My brain is in a bit of a fog this morning, probably due to my sinuses/allergies. I can't say the letter 'n' and my wife is giggling at me. At least I can type it! :)
On to the news.
-- Occupy the Farm was raided yesterday by police at the request of UC Berkeley officials. The police, dressed in riot gear, arrested two of the individuals for trespassing, while seven others were arrested for unlawful assembly. Berkeley officials say that the garden planted by Occupiers had prevented research on corn from going ahead as planned. Some Occupiers pledged to return and continue the fight for the garden.
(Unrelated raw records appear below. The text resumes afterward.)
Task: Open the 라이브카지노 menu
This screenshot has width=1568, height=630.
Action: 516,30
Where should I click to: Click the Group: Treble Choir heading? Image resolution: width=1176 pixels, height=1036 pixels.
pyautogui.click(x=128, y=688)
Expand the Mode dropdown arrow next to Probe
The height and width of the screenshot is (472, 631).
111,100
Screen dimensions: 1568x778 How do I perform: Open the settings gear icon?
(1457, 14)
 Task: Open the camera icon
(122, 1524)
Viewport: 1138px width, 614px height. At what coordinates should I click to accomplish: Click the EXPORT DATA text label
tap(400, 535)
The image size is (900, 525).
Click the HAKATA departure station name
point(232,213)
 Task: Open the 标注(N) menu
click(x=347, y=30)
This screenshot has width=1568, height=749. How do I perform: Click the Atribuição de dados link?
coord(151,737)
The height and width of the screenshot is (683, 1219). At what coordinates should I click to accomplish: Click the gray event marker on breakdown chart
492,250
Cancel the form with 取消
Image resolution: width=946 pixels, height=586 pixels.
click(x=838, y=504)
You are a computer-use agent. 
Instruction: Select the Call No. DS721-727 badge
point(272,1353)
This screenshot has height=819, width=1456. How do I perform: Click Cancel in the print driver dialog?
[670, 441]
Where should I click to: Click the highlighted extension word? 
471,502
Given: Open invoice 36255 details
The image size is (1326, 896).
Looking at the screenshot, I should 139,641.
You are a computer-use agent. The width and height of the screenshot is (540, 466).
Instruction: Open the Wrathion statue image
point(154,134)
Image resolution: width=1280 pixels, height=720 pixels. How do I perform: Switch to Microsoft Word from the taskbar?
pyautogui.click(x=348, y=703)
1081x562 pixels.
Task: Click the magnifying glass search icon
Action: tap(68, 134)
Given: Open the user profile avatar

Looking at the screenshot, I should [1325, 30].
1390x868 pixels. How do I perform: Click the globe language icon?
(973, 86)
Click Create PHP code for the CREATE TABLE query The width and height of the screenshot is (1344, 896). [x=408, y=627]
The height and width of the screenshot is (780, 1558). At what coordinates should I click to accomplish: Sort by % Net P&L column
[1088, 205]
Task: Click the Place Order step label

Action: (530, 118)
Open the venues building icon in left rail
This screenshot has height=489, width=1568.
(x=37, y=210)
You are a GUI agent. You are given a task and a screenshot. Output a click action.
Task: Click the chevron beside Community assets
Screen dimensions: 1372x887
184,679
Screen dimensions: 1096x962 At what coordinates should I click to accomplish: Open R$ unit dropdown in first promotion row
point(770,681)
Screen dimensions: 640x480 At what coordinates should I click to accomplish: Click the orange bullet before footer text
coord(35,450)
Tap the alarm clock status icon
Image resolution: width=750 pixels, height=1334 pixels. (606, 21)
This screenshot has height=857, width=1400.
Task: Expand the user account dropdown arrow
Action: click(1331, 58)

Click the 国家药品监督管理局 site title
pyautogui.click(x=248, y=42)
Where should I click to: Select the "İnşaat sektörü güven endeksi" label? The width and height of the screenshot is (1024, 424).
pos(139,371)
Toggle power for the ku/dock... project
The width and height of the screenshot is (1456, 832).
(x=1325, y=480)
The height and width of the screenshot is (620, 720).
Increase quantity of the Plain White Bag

-- A Moscow Court has ordered police to break up and remove the now week-old Occupy protest of the Presidential election. The judge stated that there were many complaints by neighbors against the group for too much noise. Many of those complaining neighbors have gone on TV to say they believe the group is ruining their neighborhood, but some courageous bloggers have come out saying they recognize at least one of the people complaining. He is a member of the ruling party who lives nowhere near the protest.
-- One week after the North Carolina vote to ban gay unions of any kind, protesters are taking to the streets to fight back for equality. Many people who were too young to vote have joined the protests, saying that their voices didn't matter during the election, but they aim to make their voices heard now. The groups are promising to protest on the 14th of every month in support of equality for all. They have chosen the 14th day to represent the 14th Amendment, which offers equal protection for all.
-- Occupiers in Gainesville were surprised last October when they were arrested for trespassing while standing next to a monument to the First Amendment. Now they are fighting back against the charges. At least 20 Occupiers are arguing for their cases to be thrown out, citing Free Speech and the fact that they were protesting on a public plaza. Their attorney says that without some sort of compelling argument towards sanitation or safety, the city has obviously infringed on Freedom of Speech.
-- In Chicago, several stories are cropping up. Eight Occupiers were arrested on Monday when they protested at President Obama's campaign headquarters. Several protesters used escalators and elevators to reach the floor where the offices are, but many were stalled when security shut down the elevators. Most filed out peacefully, but the eight volunteered to be arrested after a short statement.
-- Occupy Chicago has started a Kickstarter-like fundraiser to raise money for the bail costs they no doubt will need. They are attempting to raise at least $10,000, which hypothetically could release up to 100 protesters who have bail set at $1,000.
-- Hundreds of police officers are being shipped in from other cities to help the Chicago police force deal with the NATO summit protests. While Chicago has over three thousand officers at its whim, hundreds more are filing in from nearby (and far) cities such as Milwaukee, Philadelphia, and Charlotte, NC. Officials will not confirm how many outside officers will be arriving, only that they will all be working under the Chicago Police Department.